169 So. 2d 887 | Fla. Dist. Ct. App. | 1964

169 So. 2d 887 (1964)

John W. WATSON, Jr., Appellant
v.
STATE of Florida, Appellee.

No. 64-326.

District Court of Appeal of Florida. Third District.

December 22, 1964.

Wicker, Smith, Blomqvist, Hinckley & Davant and Leland E. Stansell, Jr., Miami, for appellant.

James W. Kynes, Jr., Atty. Gen., and Victor V. Andreevsky, Asst. Atty. Gen., for appellee.

Before CARROLL, TILLMAN PEARSON and HENDRY, JJ.

PER CURIAM.

This is an appeal from an order denying an application for relief under Criminal Rule No. 1, F.S.A. ch. 924 Appendix, by a party serving a sentence following conviction for breaking and entering and grand larceny. The record in this case shows a basis for relief under the rule, and we so hold.

When the original case came on for trial it involved the appellant John Watson, Jr. and a co-defendant, Nathan Mosley. Mosley was represented by an attorney, Mr. Ridarsick, but Watson was without counsel. A suggestion that Mosley's attorney should act for both defendants was rejected when it was brought out that their positions were hostile. Thereupon the court called on one of the public defenders[1] who was present to represent Watson, and the trial proceeded forthwith.[2]

The right of a criminal defendant to be represented by counsel includes being afforded a reasonable time before trial within which to obtain a lawyer or to have one appointed a reasonable time before trial, in order that the attorney may have an opportunity *888 to confer with the accused and to prepare for trial. The time so required may vary, and will depend on the nature and complexities of the case. Such a requirement is not met when the lawyer is appointed as the trial commences. See House v. Mayo, 324 U.S. 42, 65 S. Ct. 517, 89 L. Ed. 739; Christie v. State, 94 Fla. 469, 114 So. 450; French v. State, Fla.App. 1964, 161 So. 2d 879; 14 Am.Jur., Criminal Law § 172. Here there was no waiver of counsel, and under the circumstances the defendant was subjected to trial without representation as called for under the Gideon case.[3]

The state points to the failure of the defendant's attorney to request a continuance. Appellant replies that a continuance could not reasonably have been expected because under the law at that time the defendant was not entitled to have an attorney appointed in this type of case and could have been ordered to trial without counsel.
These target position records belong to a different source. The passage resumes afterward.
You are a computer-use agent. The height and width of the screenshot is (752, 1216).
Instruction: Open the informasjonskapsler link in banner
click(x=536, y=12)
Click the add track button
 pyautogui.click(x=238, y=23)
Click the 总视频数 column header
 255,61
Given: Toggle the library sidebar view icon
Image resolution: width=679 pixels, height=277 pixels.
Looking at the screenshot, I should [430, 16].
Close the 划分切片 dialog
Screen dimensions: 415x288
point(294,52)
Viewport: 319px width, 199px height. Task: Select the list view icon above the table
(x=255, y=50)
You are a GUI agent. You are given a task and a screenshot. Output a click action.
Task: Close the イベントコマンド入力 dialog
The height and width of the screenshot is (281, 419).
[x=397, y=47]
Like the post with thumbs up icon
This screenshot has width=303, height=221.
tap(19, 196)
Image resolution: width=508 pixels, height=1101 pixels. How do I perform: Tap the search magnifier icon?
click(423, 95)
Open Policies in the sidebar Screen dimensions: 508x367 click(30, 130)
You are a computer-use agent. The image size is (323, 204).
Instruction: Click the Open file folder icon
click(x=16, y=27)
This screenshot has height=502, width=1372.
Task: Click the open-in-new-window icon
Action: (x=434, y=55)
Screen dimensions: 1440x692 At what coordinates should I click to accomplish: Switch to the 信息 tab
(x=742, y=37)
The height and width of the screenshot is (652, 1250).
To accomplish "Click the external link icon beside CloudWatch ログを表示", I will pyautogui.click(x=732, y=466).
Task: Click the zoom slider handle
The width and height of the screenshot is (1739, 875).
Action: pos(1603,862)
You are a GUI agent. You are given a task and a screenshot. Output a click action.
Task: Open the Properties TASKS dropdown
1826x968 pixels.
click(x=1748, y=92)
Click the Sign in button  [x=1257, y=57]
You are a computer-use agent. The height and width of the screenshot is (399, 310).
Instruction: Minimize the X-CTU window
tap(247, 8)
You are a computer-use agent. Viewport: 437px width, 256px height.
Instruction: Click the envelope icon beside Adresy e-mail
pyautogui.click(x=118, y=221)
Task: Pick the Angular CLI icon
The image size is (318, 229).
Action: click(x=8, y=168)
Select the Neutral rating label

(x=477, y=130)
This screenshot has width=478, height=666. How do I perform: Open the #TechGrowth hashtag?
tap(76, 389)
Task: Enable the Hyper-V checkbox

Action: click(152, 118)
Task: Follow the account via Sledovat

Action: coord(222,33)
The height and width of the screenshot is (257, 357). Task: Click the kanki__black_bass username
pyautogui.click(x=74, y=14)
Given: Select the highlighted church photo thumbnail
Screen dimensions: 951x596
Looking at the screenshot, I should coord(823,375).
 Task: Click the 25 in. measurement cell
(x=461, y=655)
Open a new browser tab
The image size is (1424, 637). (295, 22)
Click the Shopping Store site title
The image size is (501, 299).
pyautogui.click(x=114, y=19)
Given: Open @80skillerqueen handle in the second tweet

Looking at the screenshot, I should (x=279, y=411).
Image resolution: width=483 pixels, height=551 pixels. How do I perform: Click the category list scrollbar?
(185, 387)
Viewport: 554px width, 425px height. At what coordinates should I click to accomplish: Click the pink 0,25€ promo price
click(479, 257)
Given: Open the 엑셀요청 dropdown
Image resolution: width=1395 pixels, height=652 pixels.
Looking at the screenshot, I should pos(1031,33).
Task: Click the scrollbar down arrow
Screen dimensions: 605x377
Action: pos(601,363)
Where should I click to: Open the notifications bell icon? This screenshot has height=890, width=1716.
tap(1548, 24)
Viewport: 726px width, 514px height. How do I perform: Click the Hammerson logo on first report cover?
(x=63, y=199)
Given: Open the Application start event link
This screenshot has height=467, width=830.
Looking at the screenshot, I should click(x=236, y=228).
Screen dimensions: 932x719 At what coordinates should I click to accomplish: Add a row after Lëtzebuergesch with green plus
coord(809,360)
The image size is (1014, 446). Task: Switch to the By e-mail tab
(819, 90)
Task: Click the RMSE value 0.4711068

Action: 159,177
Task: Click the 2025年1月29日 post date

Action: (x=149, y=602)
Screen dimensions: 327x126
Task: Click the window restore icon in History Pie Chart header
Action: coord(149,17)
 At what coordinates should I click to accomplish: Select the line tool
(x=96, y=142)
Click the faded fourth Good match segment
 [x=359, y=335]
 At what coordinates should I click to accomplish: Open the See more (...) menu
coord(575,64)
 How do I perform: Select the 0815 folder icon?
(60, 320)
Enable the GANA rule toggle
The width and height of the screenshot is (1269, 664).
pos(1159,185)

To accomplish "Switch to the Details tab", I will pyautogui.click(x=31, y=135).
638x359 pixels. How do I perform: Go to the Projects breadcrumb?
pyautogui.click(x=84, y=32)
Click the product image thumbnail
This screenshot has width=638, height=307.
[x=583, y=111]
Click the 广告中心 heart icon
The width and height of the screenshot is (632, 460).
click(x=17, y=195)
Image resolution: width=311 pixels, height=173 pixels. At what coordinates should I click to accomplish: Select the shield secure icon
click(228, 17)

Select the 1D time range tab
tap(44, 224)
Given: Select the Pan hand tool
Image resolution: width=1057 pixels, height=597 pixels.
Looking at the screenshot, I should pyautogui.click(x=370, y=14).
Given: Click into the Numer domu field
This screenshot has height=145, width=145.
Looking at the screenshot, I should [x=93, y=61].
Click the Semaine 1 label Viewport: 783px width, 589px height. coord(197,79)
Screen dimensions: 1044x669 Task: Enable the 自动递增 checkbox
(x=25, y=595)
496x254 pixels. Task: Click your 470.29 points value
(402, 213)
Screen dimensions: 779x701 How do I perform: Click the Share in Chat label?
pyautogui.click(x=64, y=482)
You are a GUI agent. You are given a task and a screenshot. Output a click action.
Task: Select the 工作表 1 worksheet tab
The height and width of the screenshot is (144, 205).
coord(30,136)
Accordingly, the order appealed from is reversed and the cause is remanded for further proceedings consistent herewith and as provided for under Criminal Rule No. 1.

Reversed and remanded.

NOTES

[1] At the time the trial occurred in 1959, a public defender for Dade County was provided by § 2.21 of the Dade County Code, enacted pursuant to § 6.02(E) of the Home Rule Charter for Metropolitan Dade County.

[2] The trial transcript shows this incident as follows:

"The Court: Mr. Ridarsick, I am going to ask you as an officer of this Court if you would attempt to assist this other defendant also, unless it is in opposition.

"Mr. Ridarsick: It is in opposition. "The Court: All right. Where is Mr. Loffredo, I will ask you to assist the defendant, Watson.

"I realize it is putting you under some handicap but with your experience I am sure you will have no difficulty.

"Swear the witness."

[3] Gideon v. Wainwright, 372 U.S. 335, 83 S. Ct. 792, 9 L. Ed. 2d 799.